Majorité / Minorités
Multiplexe / salles d'art et d'essai
Version Française/ Versions Originales
La censure dont le texte de Mathieu Amalric a été victime lors de la cérémonie des Césars en dit long sur les pressions qu'exercent certains grands groupes industriels du cinéma. Pour ceux-ci, le cinéma doit toujours pouvoir s'adresser à tous pour ramasser les plus gros gains possibles.
Les voix minoritaires de Mathieu Amalric (qui sait lui concilier cinéma minoritaire et cinéma grand public) et Abdellatif Kechiche seront bientôt aussi inaudibles que celui du secteur art et essai de l'agglomération caennaise, l'un des plus dynamiques de l'hexagone, menacé par l'installation en 2009 d'un multiplexe de14 salles, sur l'emplacement de l'ancienne Criée près de la gare.

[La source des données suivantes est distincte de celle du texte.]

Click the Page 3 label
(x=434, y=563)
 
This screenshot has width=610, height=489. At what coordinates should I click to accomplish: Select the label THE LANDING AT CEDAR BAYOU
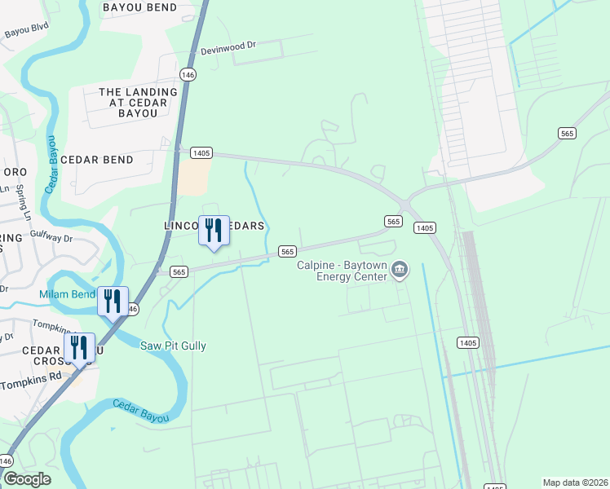point(138,103)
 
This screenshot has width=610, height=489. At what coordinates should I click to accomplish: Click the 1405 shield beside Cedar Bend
point(201,152)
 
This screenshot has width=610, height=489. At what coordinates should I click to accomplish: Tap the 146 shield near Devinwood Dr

Ce qui menace, c'est que la commission crée en septembre par le Ministère de la culture pour étudier les règles de concurrence dans l'exploitation attendra que les élections municipales soient passées pour dérouler, en mai 2008 à Cannes, une nouvelle grille de fonctionnement que l'on peut aisément prévoir : fin des sorties nationales et de l'accès aux films porteurs grand public pour les salles Art et Essai en zone de concurrence. Ce sera probablement la fin de la programmation en V.O. des films d'Almodovar, Allen, Burton, Loach... au Lux et au Café des images
La stratégie que mène actuellement le Pathé sur les films porteurs de Sean Penn et Joël Coen "afin d'expérimenter la version originale dans ses salles du centre ville de Caen" n'a rien d'une initiation à la V.O. d'un public qui s'en passe d'habitude très bien. Elle suffira juste à "prouver" l'intérêt commercial de la V.O. sur des films porteurs en essayant de faire croire qu'il y aurait intérêt à la maintenir pour tous les films étrangers.
Ce sont les 260 000 spectateurs du Lux et du Café des Images qui, très probablement, encouragent le groupe Pathé à lorgner du côté de l'art et essai et à expérimenter la version originale dans la perspective de l'implantation du futur multiplexe dont il pourrait être l'opérateur Nul doute que si le multiplexe en question s'aventure sur leurs plates-bandes, Lux et Café des Images seront rapidement fragilisés et ne pourront pas maintenir longtemps la richesse et la pluralité de leurs activités.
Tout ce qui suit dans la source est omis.